Diffie-Hellman elliptic curve key agreement scheme.

http://www.secg.org/sec1-v2.pdf, section 6.1

btclib.dsa module

btclib.electrum module

Electrum entropy / mnemonic / seed functions.

Electrum mnemonic is versioned, conveying BIP32 derivation rule too.

btclib.electrum.entropy_from_mnemonic(mnemonic: str, lang: str = 'en') → str

Return the entropy from the Electrum versioned mnemonic sentence.

btclib.electrum.mnemonic_from_entropy(entropy: Union[str, int, bytes], version_str: str = 'standard', lang: str = 'en') → str

Convert input entropy to Electrum versioned mnemonic sentence.

Input entropy can be expressed as binary 0/1 string, bytes-like, or integer.

In the case of binary 0/1 string and bytes-like, leading zeros are considered redundant padding.

btclib.electrum.version_from_mnemonic(mnemonic: str) → Tuple[str, str]

Return the (Electrum version, clean mnemonic) tuple.

The clean mnemonic is free from spurious whitespace characters (extra spaces, tab, newline, return, formfeed, etc.)

btclib.entropy module

Entropy conversion functions.

Depending on the function, input entropy can be expressed as raw (i.e. binary 0/1 string), bytes, or integer and their equivalent representations.

Leading zeros in raw or bytes entropy are never considered redundant padding.

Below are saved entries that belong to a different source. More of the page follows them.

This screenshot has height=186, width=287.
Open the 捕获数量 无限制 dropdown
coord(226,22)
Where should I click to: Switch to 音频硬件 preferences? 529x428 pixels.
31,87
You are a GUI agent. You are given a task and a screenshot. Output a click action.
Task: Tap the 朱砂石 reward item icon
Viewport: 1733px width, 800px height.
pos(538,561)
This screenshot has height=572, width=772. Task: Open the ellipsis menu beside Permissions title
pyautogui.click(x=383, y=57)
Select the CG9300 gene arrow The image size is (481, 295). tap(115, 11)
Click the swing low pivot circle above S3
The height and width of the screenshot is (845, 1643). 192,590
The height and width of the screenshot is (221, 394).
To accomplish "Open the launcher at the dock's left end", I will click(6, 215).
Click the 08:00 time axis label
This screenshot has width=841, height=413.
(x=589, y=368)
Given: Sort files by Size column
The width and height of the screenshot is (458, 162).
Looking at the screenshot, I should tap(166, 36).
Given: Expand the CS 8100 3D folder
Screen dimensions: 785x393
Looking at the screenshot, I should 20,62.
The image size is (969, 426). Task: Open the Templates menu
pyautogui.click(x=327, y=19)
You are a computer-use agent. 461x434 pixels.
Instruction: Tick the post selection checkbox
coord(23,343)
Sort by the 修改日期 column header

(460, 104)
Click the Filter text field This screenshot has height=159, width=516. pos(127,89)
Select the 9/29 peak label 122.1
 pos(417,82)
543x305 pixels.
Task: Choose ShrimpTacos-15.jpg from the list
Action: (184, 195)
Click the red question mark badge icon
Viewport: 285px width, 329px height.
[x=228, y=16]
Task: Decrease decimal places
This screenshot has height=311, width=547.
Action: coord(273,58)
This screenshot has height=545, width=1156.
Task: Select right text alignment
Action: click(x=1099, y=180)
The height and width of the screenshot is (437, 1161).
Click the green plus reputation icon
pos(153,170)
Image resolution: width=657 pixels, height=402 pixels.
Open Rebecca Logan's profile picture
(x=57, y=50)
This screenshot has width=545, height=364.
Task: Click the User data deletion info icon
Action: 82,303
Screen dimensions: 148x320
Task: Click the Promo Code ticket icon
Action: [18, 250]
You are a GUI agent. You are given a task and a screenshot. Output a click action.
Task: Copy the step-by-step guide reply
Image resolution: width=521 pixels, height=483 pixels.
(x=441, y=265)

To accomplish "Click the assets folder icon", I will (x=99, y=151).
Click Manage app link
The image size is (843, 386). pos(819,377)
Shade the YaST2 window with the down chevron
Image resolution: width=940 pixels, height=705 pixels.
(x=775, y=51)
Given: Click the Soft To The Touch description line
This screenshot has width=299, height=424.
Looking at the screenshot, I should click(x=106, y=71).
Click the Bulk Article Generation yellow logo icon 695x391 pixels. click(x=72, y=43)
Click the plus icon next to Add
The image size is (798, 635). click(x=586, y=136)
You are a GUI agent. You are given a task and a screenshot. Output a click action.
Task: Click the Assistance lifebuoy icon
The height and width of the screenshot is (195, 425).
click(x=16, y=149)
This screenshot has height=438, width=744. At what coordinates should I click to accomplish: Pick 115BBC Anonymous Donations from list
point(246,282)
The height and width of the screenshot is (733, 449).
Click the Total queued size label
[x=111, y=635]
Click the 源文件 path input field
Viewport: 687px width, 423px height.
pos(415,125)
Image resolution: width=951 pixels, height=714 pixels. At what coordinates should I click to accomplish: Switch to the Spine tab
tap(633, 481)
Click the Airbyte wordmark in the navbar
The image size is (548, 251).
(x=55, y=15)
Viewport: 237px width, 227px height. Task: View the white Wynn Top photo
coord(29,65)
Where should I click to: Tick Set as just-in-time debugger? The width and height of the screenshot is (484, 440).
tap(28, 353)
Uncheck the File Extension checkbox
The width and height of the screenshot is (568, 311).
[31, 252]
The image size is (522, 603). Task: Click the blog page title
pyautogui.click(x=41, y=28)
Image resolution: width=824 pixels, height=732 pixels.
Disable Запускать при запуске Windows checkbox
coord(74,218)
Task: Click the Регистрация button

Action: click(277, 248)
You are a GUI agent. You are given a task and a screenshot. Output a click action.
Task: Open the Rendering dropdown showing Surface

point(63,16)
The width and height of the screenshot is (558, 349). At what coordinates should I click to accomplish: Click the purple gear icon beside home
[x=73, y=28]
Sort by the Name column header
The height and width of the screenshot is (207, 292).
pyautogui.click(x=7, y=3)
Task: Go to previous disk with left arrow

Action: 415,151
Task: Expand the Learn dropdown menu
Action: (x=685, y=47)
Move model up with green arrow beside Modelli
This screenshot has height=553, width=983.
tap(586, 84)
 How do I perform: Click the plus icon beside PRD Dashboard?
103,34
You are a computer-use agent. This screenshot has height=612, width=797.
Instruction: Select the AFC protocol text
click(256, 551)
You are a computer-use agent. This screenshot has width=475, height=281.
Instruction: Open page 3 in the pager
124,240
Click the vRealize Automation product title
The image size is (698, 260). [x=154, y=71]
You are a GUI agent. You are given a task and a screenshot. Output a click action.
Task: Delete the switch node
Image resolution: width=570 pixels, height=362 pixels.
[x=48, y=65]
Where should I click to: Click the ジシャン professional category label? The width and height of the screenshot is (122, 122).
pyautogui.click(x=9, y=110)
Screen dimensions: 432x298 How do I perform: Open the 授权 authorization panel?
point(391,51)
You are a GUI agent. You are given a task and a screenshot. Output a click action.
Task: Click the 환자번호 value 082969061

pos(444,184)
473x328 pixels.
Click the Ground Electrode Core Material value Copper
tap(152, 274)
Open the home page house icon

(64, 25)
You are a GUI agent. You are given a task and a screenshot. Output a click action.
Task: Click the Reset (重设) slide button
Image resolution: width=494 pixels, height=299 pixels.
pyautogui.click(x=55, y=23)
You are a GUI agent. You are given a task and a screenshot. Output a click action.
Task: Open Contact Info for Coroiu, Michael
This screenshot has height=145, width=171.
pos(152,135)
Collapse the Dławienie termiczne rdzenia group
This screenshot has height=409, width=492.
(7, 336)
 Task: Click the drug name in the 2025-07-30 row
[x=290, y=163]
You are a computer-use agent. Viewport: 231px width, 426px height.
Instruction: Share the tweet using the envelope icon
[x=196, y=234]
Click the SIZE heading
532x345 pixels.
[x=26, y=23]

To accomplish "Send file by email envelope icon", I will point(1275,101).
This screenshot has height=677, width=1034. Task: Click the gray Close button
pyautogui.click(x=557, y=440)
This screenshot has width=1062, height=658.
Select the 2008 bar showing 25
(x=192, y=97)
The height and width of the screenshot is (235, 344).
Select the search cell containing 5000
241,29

Output entropy is always raw.

btclib.entropy.binstr_from_binstr(str_entropy: str, bits: Union[int, Iterable[int]] = (128, 160, 192, 224, 256, 512)) → str

Return raw entropy from the input raw entropy.

Input entropy must be expressed as raw entropy; it is never padded to satisfy the bit-size requirement.

If more bits than required are provided, the leftmost ones are retained.

Default bit-sizes are 128, 160, 192, 224, 256, or 512 bits.

btclib.entropy.binstr_from_bytes(bytes_entropy: Union[bytes, str], bits: Union[int, Iterable[int]] = (128, 160, 192, 224, 256, 512)) → str

Return raw entropy from the input Octets entropy.

Input entropy can be expressed as hex-string or bytes; it is never padded to satisfy the bit-size requirement.

If more bits than required are provided, the leftmost ones are retained.

Default bit-sizes are 128, 160, 192, 224, 256, or 512 bits.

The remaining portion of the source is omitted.